8. The system of claim 7, wherein the device component is an OCT device.

9. The system of claim 7 or 8, wherein the probe beam is in the IR region of the spectrum.

10. The system of any of claims 7 to 9, wherein the probe beam has a coherence length of between about 5 to 81 μm.

11. The system of any of claims 7 to 10, wherein the device component has an aperture that limits the size of a region on an anterior surface of the cornea where the probe beam can intersect the cornea.

12. The system of claim 11, wherein the aperture has a diameter of between about 200 to 300 μm.

13. An eye tracker system that monitors the movement of a patient's eye during an ophthalmic procedure, wherein said eye tracker system is automatically engaged upon receiving a signal emitted by a cooperative, separate, diagnostic component when said component detects a concentric co-alignment of a First Purkinje reflex and a Second Purkinje reflex of a beam directed onto the patient's eye.

14. The system of claim 13, wherein the cooperative component is an OCT device.

15. The system of claim 14, wherein the beam is emitted from the OCT device, said beam having a coherence length of between about 5 to 8 μm.

16. A method for aligning an optical axis of a patient's eye with a therapeutic axis of an ophthalmic therapeutic apparatus and/or a diagnostic axis of an ophthalmic diagnostic apparatus, comprising:

directing a probe beam having a propagation axis that is co-aligned and concentric with the therapeutic axis and/or diagnostic axis onto the eye;

detecting a First Purkinje reflex of the probe beam;

detecting a Second Purkinje reflex of the probe beam; and

detecting a concentric co-alignment of the First and Second Purkinje reflections from the eye, wherein said concentric co-alignment established the alignment of the patient's optical axis with the therapeutic axis and/or diagnostic axis.

17. The method of claim 16, comprising generating said probe beam from an OCT device.

18. The method of claim 17, comprising aperturing said probe beam to a diameter of between about 200 to 300 μm on an anterior surface of the patient's eye.

19. The method of claim 17 or 18, comprising generating said probe beam having a coherence length of between about 5 to 8 μm.

20. The method of any of claims 16 to 19, further comprising generating a signal upon detection of the concentric co-alignment of the First and Second Purkinje reflections.

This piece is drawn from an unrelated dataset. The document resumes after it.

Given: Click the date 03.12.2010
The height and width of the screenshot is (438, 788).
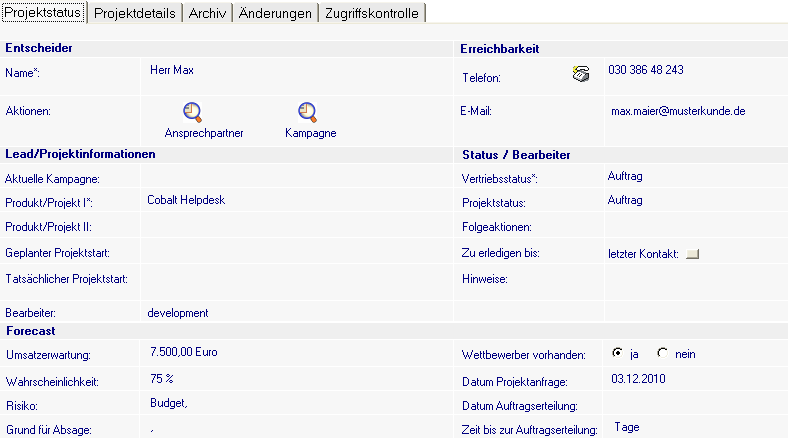Looking at the screenshot, I should (637, 378).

21. The method of claim 20, comprising using the signal to engage an eye tracker device that is in cooperative engagement with the ophthalmic therapeutic apparatus and/or the ophthalmic diagnostic apparatus.

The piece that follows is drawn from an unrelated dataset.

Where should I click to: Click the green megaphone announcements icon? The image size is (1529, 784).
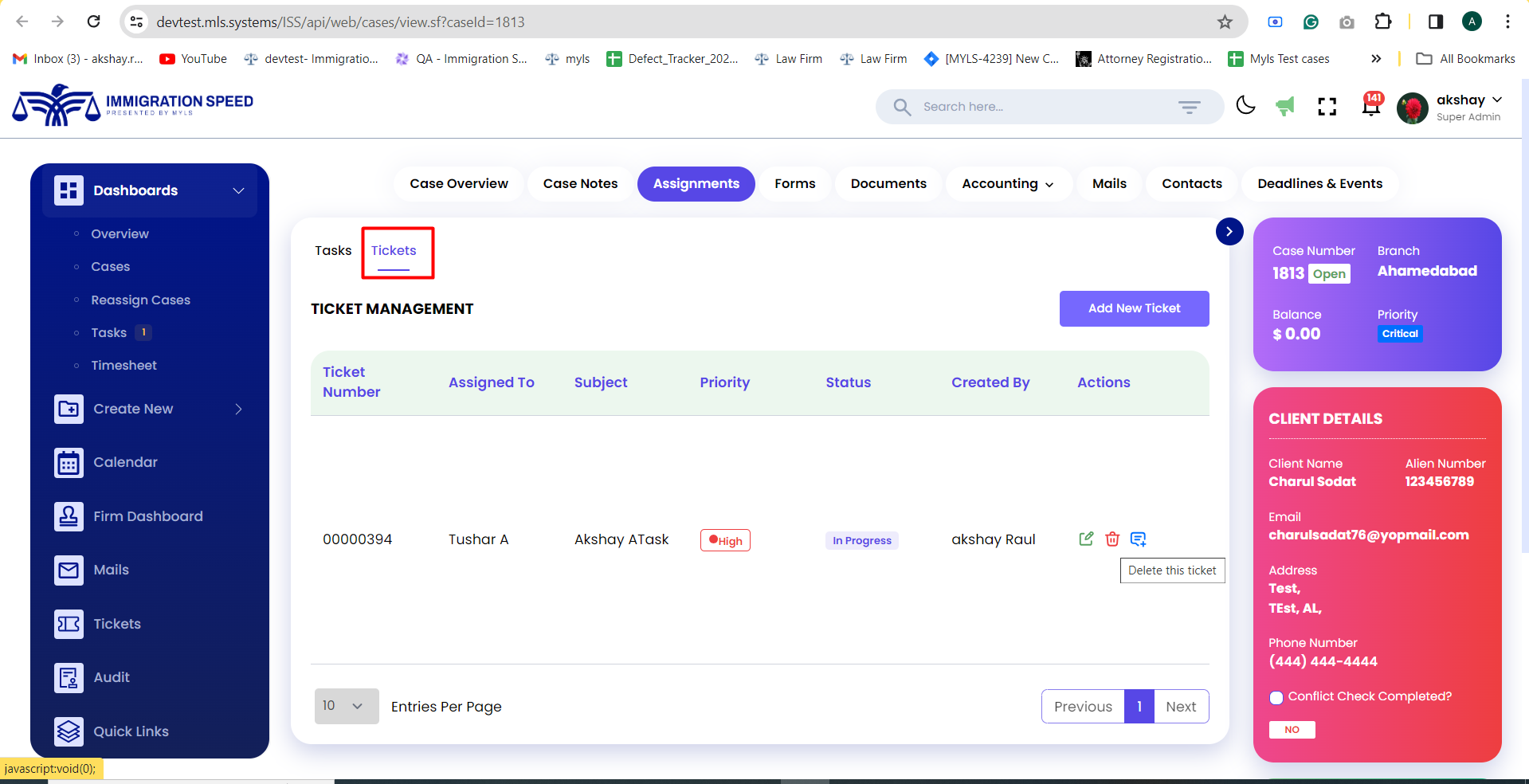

22. In an ophthalmic system for measuring and/or correcting a vision defect of a patient's eye, including at least one of a diagnostic component for measuring the vision defect and a therapeutic component for correcting the vision defect, and including an eye tracking component in cooperative engagement with the diagnostic component and/or the therapeutic component for monitoring the movement of the eye in regard to the measurement and/or correction of the vision defect, a method for engaging the eye tracking component when the optical axis of the patient's eye is aligned with a beam axis of the diagnostic component and/or the therapeutic component, comprising:

providing a device component in cooperative engagement with the system that emits a probe beam into the eye having an optical axis that is co-aligned and concentric with the beam axis of the diagnostic component and/or the therapeutic component;

detecting with said device component a First Purkinje reflex of the probe beam and a Second Purkinje reflex of the probe beam when said First and Second Purkinje reflections are co-aligned and concentric; and

generating a signal upon said detecting, and using said signal to trigger operation of the eye tracking component.

23. The method of claim 22, comprising providing an OCT device for generating the probe beam.

24. The method of claim 22 or 23, comprising aperturing said probe beam to a diameter of between about 200 to 300 μm on an anterior surface of the patient's eye.

25. The method of any of claims 22 to 24, comprising generating said probe beam having a coherence length of between about 5 to 8 μm.